● **Stated problem**
Recast everything from the line containing "Click the green read legend swatch" down to the end of the entries as a Markdown table with the columns Row and Line, numbering each line and skipping blank ones. Leave the pictures out.

● **Input**

************

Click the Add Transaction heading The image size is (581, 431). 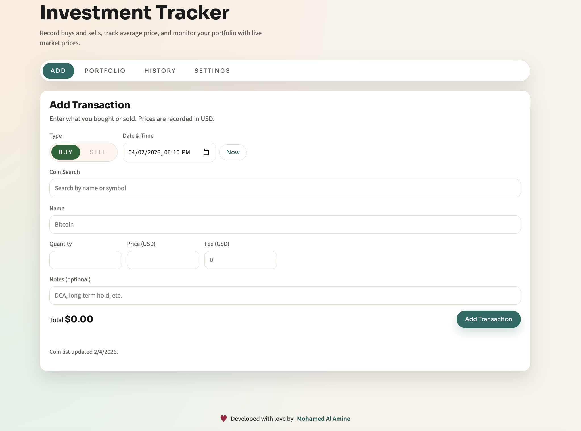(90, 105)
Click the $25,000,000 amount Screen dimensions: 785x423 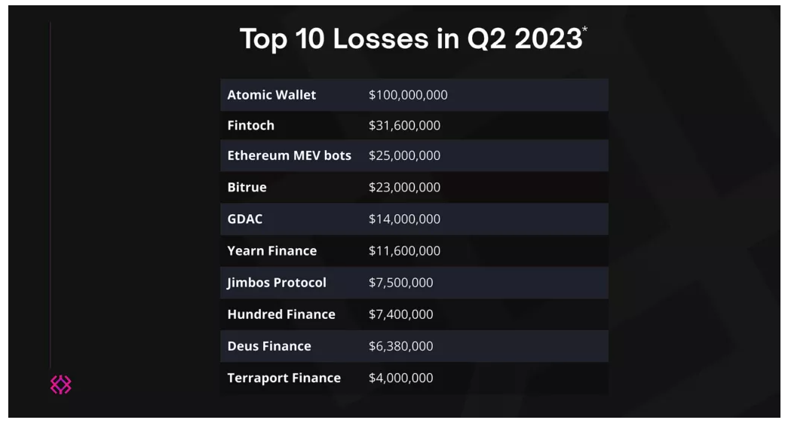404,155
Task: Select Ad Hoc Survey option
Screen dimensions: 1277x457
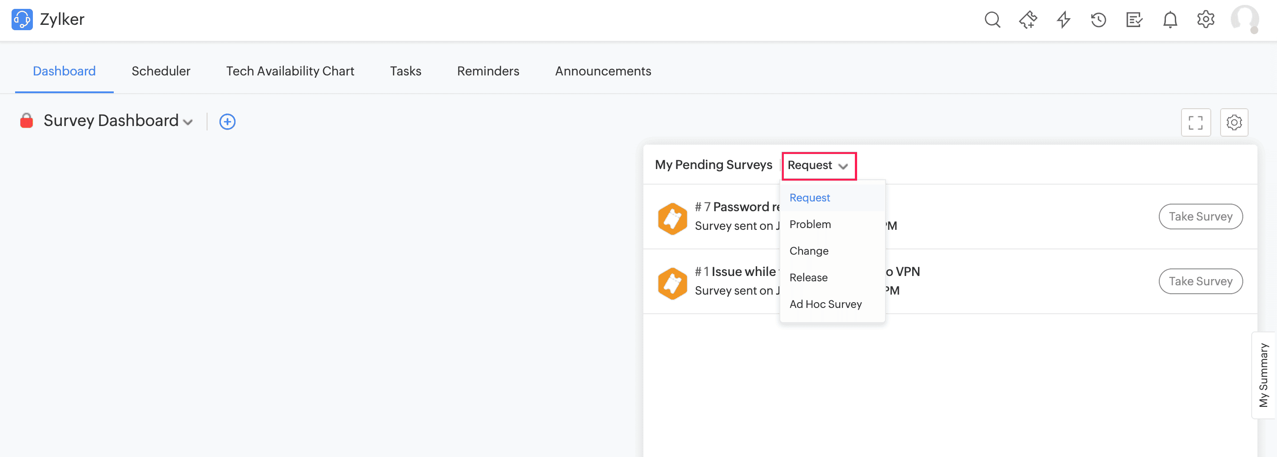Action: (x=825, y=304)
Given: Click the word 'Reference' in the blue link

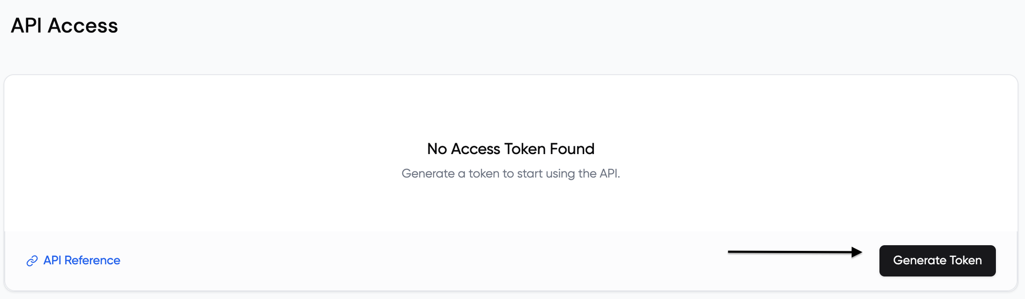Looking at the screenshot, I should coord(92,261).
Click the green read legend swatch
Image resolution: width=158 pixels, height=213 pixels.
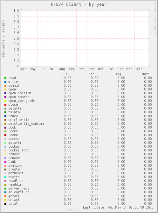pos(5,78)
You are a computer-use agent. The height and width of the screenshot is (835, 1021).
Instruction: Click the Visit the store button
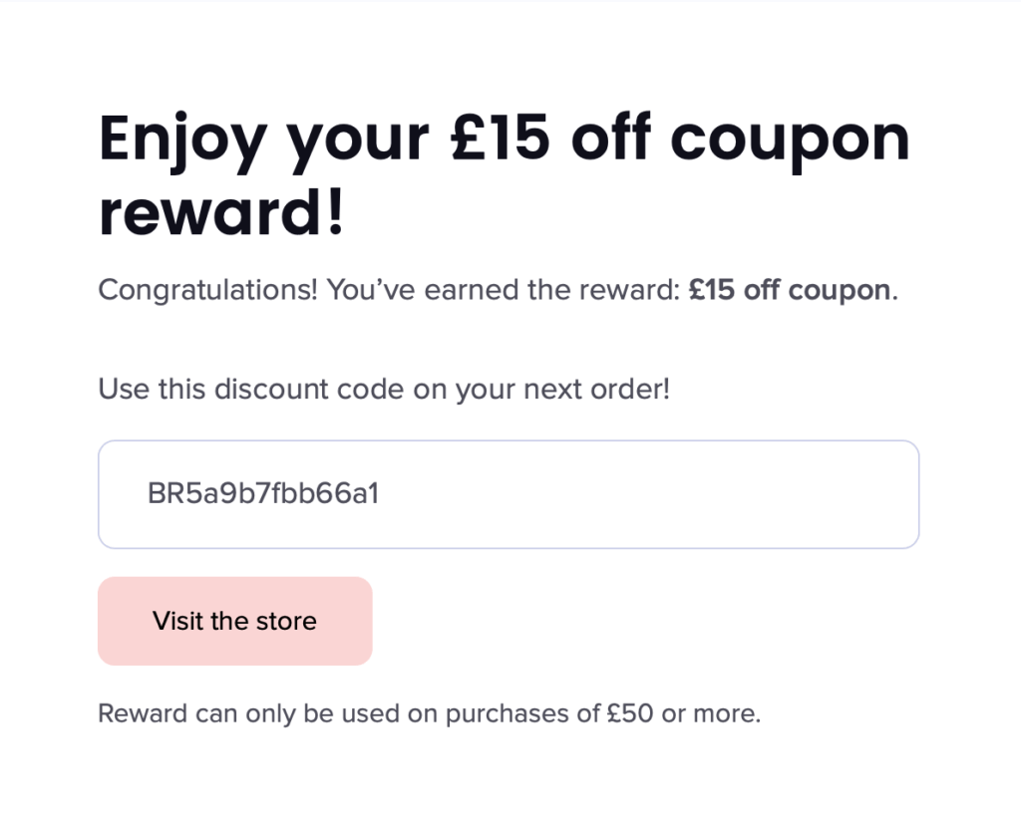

************

● **Task answer**
| Row | Line |
|---|---|
| 1 | Click the green read legend swatch |
| 2 | Image resolution: width=158 pixels, height=213 pixels. |
| 3 | pos(5,78) |
| 4 | You are a computer-use agent. The height and width of the screenshot is (835, 1021). |
| 5 | Instruction: Click the Visit the store button |